Problem details. Note each line of the entries that includes "button". Then copy those lines.
■ ■ ■ ■ ■
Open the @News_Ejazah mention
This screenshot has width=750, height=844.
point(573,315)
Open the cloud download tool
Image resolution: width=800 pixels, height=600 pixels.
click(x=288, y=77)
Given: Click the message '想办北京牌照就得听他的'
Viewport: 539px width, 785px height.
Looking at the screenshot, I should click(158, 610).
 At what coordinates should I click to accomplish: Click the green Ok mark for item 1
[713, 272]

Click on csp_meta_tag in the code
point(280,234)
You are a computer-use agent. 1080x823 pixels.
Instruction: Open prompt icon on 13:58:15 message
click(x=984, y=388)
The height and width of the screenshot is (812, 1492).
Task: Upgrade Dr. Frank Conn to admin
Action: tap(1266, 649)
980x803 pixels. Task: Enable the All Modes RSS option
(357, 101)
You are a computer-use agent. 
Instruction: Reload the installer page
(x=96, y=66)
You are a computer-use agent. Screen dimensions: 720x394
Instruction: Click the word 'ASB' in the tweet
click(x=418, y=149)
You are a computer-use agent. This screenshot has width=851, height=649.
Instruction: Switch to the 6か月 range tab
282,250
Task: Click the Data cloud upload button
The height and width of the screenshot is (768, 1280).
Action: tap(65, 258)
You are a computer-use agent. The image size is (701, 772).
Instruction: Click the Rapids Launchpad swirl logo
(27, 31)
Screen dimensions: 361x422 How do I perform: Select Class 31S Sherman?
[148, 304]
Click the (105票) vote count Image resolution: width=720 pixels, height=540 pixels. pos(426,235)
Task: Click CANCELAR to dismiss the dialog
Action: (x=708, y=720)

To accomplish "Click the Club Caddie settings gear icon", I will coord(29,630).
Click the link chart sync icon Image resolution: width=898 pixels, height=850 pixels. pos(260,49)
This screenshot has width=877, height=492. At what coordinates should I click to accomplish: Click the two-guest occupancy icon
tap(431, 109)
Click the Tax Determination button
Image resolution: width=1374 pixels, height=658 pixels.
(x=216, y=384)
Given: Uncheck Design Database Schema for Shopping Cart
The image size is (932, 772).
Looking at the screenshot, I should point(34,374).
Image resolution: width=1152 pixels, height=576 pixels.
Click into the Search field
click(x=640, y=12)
■ ■ ■ ■ ■
Response box.
Task: Click the Data cloud upload button
Click the Tax Determination button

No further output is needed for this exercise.